Exercise task. Rewrite the listing as a JSON list of strings, one string per line and blank lines omitted, covering everything from the line containing "Task: Visit the clawfamily.shop link" down to the end of the listing.

........

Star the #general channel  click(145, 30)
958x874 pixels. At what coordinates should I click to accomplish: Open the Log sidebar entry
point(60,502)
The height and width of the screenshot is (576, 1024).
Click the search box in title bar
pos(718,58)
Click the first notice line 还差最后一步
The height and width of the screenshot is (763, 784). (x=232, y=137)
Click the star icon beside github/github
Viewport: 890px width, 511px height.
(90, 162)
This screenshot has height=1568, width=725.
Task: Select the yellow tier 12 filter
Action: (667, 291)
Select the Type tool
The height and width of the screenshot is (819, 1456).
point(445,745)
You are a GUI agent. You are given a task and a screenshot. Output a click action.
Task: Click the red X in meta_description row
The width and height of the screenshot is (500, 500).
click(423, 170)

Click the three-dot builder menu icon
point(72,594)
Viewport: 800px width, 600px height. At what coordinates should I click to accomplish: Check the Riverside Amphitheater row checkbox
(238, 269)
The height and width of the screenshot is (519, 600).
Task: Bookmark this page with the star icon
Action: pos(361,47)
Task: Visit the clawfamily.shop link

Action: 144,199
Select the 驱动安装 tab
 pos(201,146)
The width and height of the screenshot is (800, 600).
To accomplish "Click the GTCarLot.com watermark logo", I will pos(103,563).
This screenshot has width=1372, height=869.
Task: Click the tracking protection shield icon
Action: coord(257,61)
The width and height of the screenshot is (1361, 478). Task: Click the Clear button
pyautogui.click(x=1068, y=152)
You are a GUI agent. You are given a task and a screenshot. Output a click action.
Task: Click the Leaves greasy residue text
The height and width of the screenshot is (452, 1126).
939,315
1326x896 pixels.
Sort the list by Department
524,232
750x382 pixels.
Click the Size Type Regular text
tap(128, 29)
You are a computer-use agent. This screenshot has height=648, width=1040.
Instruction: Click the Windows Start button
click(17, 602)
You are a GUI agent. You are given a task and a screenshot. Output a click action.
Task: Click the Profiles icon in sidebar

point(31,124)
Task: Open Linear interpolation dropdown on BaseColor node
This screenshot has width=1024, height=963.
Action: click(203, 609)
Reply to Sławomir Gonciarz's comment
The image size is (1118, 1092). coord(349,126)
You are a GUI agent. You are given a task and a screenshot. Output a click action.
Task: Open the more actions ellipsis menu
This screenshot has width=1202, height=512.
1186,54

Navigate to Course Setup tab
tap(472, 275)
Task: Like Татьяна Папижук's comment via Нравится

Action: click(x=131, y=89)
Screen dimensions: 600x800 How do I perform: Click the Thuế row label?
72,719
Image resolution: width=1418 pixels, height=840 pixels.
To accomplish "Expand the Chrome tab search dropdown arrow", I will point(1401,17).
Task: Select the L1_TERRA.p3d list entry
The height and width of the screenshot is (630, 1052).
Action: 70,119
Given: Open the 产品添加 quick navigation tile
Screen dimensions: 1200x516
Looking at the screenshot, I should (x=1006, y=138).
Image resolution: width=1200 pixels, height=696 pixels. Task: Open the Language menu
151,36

........

Complete answer.
[
  "Task: Visit the clawfamily.shop link",
  "Action: 144,199",
  "Select the 驱动安装 tab",
  " pos(201,146)",
  "The width and height of the screenshot is (800, 600).",
  "To accomplish \"Click the GTCarLot.com watermark logo\", I will pos(103,563).",
  "This screenshot has width=1372, height=869.",
  "Task: Click the tracking protection shield icon",
  "Action: coord(257,61)",
  "The width and height of the screenshot is (1361, 478). Task: Click the Clear button",
  "pyautogui.click(x=1068, y=152)",
  "You are a GUI agent. You are given a task and a screenshot. Output a click action.",
  "Task: Click the Leaves greasy residue text",
  "The height and width of the screenshot is (452, 1126).",
  "939,315",
  "1326x896 pixels.",
  "Sort the list by Department",
  "524,232",
  "750x382 pixels.",
  "Click the Size Type Regular text",
  "tap(128, 29)",
  "You are a computer-use agent. This screenshot has height=648, width=1040.",
  "Instruction: Click the Windows Start button",
  "click(17, 602)",
  "You are a GUI agent. You are given a task and a screenshot. Output a click action.",
  "Task: Click the Profiles icon in sidebar",
  "point(31,124)",
  "Task: Open Linear interpolation dropdown on BaseColor node",
  "This screenshot has width=1024, height=963.",
  "Action: click(203, 609)",
  "Reply to Sławomir Gonciarz's comment",
  "The image size is (1118, 1092). coord(349,126)",
  "You are a GUI agent. You are given a task and a screenshot. Output a click action.",
  "Task: Open the more actions ellipsis menu",
  "This screenshot has width=1202, height=512.",
  "1186,54",
  "Navigate to Course Setup tab",
  "tap(472, 275)",
  "Task: Like Татьяна Папижук's comment via Нравится",
  "Action: click(x=131, y=89)",
  "Screen dimensions: 600x800 How do I perform: Click the Thuế row label?",
  "72,719",
  "Image resolution: width=1418 pixels, height=840 pixels.",
  "To accomplish \"Expand the Chrome tab search dropdown arrow\", I will point(1401,17).",
  "Task: Select the L1_TERRA.p3d list entry",
  "The height and width of the screenshot is (630, 1052).",
  "Action: 70,119",
  "Given: Open the 产品添加 quick navigation tile",
  "Screen dimensions: 1200x516",
  "Looking at the screenshot, I should (x=1006, y=138).",
  "Image resolution: width=1200 pixels, height=696 pixels. Task: Open the Language menu",
  "151,36"
]